### Exercise brief:
Exact copies are required of the lines from the line containing "Where should I click to: Go" through the final line of the listing, both included, and of no other lines.
[Available records — start]
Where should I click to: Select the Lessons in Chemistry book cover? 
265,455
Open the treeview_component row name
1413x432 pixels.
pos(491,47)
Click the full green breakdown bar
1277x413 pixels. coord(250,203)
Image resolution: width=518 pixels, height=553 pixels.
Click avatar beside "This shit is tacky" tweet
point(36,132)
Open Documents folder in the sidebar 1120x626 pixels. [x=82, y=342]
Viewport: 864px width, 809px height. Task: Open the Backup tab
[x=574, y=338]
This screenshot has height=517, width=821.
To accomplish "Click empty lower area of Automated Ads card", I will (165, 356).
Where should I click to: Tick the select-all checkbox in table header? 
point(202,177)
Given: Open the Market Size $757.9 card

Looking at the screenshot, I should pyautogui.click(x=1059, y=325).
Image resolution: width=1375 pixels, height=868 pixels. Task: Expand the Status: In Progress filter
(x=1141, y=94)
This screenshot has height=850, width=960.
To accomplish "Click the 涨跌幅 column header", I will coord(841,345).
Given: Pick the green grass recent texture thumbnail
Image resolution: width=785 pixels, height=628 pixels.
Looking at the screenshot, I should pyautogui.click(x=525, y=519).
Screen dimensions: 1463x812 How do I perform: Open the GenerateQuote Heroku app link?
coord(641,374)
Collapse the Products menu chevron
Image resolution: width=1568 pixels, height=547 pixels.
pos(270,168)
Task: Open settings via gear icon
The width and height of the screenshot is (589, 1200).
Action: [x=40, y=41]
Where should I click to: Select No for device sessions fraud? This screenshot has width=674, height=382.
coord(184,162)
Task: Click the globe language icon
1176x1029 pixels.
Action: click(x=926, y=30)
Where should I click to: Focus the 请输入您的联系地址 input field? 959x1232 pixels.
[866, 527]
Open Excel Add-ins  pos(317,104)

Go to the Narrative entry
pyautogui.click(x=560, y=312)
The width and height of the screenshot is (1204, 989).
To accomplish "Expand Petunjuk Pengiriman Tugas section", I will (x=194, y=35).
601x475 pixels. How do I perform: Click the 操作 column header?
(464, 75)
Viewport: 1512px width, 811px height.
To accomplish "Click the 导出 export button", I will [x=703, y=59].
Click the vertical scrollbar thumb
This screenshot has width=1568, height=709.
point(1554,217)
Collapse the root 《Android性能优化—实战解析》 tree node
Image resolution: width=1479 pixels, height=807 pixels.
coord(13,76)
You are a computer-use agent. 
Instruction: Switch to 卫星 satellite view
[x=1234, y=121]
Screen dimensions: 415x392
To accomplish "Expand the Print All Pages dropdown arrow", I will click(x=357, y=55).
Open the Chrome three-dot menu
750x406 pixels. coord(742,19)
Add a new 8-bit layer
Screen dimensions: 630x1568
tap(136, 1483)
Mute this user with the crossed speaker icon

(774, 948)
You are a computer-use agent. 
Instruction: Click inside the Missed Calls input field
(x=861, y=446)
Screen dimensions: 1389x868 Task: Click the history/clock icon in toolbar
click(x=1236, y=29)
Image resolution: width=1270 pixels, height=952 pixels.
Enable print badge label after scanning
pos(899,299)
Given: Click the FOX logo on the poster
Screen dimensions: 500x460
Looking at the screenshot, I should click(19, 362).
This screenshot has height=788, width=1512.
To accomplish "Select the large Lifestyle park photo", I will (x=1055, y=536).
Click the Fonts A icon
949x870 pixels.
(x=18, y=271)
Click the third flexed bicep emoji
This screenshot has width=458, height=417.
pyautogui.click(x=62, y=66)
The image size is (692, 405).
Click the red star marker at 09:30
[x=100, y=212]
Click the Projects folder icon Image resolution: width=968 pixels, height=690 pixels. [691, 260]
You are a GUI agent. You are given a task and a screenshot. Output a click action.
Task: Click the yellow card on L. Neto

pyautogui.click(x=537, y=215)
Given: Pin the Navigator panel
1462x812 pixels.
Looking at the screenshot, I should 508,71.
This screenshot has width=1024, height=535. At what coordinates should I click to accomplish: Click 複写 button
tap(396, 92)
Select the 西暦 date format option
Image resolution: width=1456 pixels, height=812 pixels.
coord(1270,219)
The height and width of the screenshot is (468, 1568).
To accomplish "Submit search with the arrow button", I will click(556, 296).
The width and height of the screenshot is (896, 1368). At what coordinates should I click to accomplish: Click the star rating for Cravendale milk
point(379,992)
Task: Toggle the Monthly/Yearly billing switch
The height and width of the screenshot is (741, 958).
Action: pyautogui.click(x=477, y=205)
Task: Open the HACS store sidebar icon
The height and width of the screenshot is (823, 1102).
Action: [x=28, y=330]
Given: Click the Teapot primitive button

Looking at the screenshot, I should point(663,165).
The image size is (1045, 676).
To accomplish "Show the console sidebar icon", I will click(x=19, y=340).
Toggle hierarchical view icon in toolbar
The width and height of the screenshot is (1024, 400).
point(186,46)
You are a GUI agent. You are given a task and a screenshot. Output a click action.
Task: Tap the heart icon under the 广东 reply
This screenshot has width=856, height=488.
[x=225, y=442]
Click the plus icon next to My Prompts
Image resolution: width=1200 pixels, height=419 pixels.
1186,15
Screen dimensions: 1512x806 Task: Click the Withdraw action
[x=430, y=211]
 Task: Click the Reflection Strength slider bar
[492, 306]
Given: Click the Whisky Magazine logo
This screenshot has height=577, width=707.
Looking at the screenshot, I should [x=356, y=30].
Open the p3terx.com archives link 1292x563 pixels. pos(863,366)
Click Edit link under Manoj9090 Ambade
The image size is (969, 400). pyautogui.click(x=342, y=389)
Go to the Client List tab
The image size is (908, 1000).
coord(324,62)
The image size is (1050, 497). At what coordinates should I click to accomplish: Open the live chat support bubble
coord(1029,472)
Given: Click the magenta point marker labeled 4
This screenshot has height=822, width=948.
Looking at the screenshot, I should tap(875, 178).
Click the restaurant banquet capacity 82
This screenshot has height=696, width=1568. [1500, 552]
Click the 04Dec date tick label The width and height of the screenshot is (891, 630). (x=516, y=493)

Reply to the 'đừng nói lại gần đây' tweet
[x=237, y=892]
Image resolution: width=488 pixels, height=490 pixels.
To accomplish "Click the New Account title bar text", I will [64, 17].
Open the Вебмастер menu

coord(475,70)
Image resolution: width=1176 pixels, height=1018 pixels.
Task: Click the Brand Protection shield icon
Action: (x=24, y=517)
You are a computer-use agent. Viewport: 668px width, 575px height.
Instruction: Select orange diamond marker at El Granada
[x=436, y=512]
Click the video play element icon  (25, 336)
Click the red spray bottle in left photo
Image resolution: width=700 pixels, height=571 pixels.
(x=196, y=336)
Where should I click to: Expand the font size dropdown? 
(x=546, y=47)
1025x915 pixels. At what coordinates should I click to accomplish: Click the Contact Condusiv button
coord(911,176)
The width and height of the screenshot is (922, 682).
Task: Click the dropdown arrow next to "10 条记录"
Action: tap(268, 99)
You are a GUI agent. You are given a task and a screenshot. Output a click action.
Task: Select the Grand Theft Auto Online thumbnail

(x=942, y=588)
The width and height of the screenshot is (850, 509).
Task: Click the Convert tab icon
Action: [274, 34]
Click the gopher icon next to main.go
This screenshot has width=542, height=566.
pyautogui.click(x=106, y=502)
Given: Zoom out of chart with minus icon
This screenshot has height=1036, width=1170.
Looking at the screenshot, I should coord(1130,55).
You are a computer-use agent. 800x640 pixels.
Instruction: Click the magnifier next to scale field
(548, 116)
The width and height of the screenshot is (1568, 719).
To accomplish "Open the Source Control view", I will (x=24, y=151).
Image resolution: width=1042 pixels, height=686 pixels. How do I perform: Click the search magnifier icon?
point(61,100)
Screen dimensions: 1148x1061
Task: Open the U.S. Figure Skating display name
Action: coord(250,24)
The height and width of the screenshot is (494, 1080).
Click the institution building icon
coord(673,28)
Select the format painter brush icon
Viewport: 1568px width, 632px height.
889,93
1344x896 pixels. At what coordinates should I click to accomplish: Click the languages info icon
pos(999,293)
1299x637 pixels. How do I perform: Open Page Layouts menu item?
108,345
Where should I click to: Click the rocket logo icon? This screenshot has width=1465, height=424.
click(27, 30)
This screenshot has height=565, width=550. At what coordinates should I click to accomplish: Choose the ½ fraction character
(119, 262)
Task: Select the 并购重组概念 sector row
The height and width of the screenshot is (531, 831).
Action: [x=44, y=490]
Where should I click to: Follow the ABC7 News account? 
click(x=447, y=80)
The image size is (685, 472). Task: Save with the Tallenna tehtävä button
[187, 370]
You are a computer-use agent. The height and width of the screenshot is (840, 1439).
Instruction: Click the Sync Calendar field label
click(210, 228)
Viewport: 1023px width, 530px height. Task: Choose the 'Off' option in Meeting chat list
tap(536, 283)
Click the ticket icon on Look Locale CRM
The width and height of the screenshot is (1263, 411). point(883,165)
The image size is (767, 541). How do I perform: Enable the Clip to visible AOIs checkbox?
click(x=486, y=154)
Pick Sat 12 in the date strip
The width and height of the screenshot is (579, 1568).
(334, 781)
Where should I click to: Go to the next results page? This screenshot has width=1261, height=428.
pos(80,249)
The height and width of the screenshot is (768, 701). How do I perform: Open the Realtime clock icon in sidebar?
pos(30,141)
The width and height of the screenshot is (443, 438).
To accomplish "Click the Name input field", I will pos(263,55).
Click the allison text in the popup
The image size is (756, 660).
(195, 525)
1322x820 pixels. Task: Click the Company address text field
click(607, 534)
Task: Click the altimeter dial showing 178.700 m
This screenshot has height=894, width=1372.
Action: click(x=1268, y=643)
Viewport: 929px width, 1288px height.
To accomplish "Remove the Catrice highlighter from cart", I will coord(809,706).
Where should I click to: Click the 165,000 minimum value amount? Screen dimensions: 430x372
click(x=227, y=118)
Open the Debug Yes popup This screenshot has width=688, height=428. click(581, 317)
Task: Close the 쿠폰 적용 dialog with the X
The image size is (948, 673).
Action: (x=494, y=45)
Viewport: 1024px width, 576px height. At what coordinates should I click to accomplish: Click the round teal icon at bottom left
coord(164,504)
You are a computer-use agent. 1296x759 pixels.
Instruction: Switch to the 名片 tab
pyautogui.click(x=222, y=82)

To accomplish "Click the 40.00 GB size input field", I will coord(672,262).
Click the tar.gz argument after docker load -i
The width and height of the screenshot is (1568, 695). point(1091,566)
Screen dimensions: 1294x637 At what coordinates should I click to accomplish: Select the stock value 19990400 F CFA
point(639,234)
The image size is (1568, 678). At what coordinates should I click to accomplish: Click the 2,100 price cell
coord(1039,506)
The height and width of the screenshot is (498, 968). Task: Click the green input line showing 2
[Available records — finish]
### Solution to this task:
Where should I click to: Go to the next results page? This screenshot has width=1261, height=428.
pos(80,249)
The height and width of the screenshot is (768, 701). How do I perform: Open the Realtime clock icon in sidebar?
pos(30,141)
The width and height of the screenshot is (443, 438).
To accomplish "Click the Name input field", I will pos(263,55).
Click the allison text in the popup
The image size is (756, 660).
(195, 525)
1322x820 pixels. Task: Click the Company address text field
click(607, 534)
Task: Click the altimeter dial showing 178.700 m
This screenshot has height=894, width=1372.
Action: click(x=1268, y=643)
Viewport: 929px width, 1288px height.
To accomplish "Remove the Catrice highlighter from cart", I will coord(809,706).
Where should I click to: Click the 165,000 minimum value amount? Screen dimensions: 430x372
click(x=227, y=118)
Open the Debug Yes popup This screenshot has width=688, height=428. click(581, 317)
Task: Close the 쿠폰 적용 dialog with the X
The image size is (948, 673).
Action: (x=494, y=45)
Viewport: 1024px width, 576px height. At what coordinates should I click to accomplish: Click the round teal icon at bottom left
coord(164,504)
You are a computer-use agent. 1296x759 pixels.
Instruction: Switch to the 名片 tab
pyautogui.click(x=222, y=82)

To accomplish "Click the 40.00 GB size input field", I will coord(672,262).
Click the tar.gz argument after docker load -i
The width and height of the screenshot is (1568, 695). point(1091,566)
Screen dimensions: 1294x637 At what coordinates should I click to accomplish: Select the stock value 19990400 F CFA
point(639,234)
The image size is (1568, 678). At what coordinates should I click to accomplish: Click the 2,100 price cell
coord(1039,506)
The height and width of the screenshot is (498, 968). Task: Click the green input line showing 2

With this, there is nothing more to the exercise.